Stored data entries

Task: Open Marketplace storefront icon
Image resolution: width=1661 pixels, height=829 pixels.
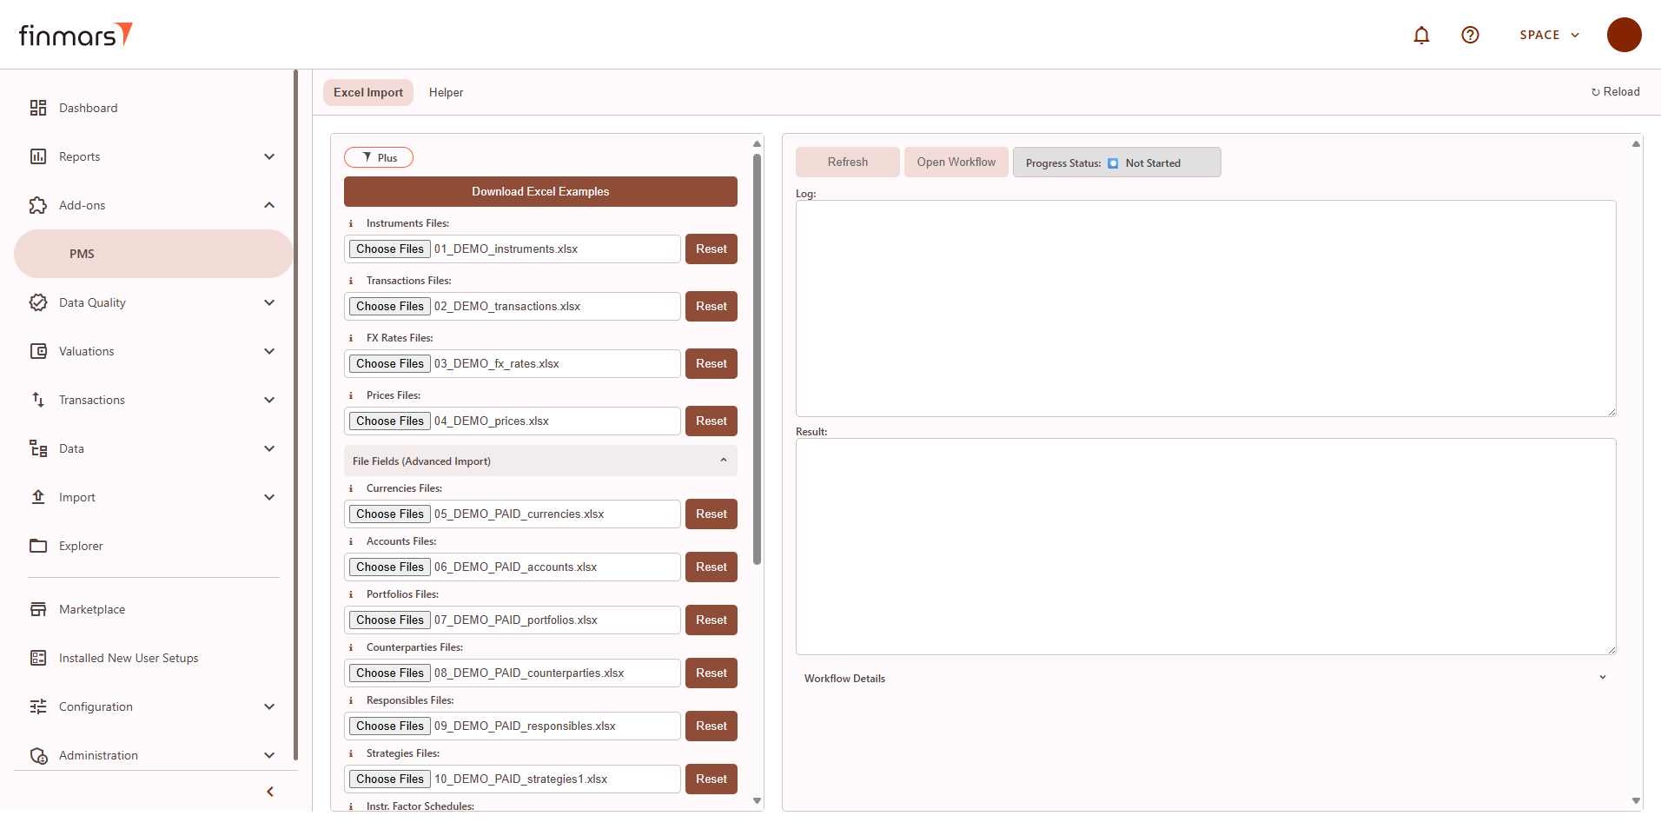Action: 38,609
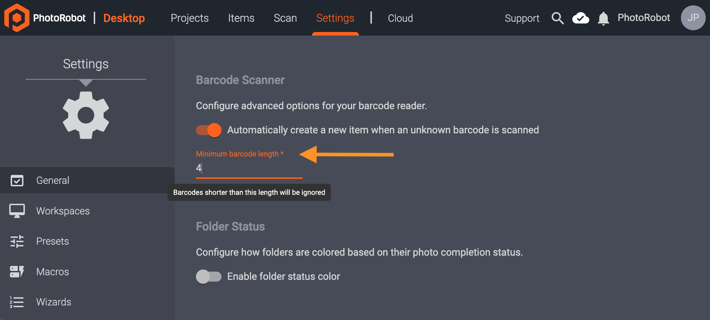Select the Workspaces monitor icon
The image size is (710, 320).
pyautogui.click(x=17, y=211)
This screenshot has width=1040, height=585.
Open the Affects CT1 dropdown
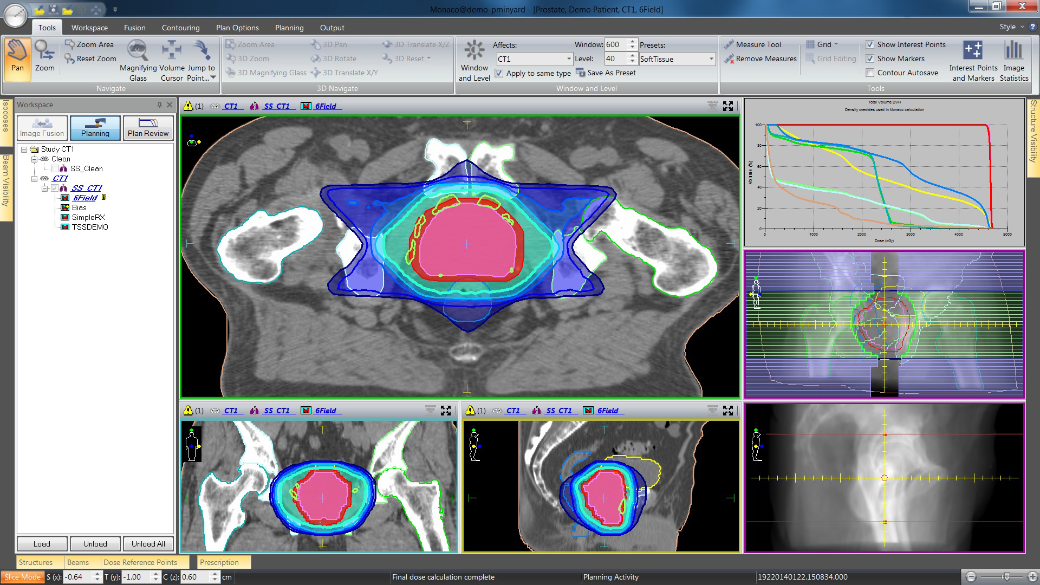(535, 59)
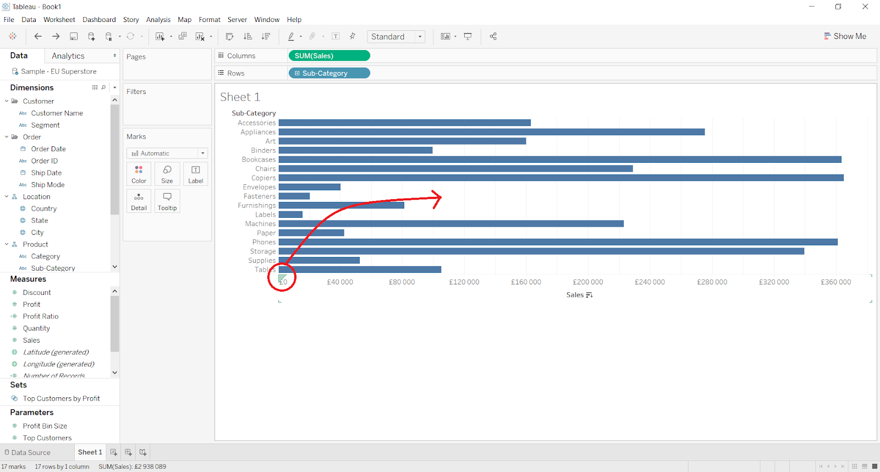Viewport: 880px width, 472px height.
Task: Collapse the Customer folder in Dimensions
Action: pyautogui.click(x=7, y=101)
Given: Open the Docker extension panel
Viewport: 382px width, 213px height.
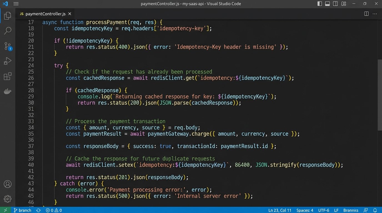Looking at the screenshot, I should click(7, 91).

● ACTIVITY
Give the data again exactly, image-free.

● PROBLEM SOLUTION
Task: Open Marketplace storefront icon
Image resolution: width=1661 pixels, height=829 pixels.
Action: 38,609
Select the Workspaces monitor icon
The image size is (710, 320).
pyautogui.click(x=17, y=211)
This screenshot has width=1040, height=585.
Open the Affects CT1 dropdown
(535, 59)
Viewport: 880px width, 472px height.
Task: Collapse the Customer folder in Dimensions
Action: pyautogui.click(x=7, y=101)
Given: Open the Docker extension panel
Viewport: 382px width, 213px height.
Looking at the screenshot, I should click(7, 91).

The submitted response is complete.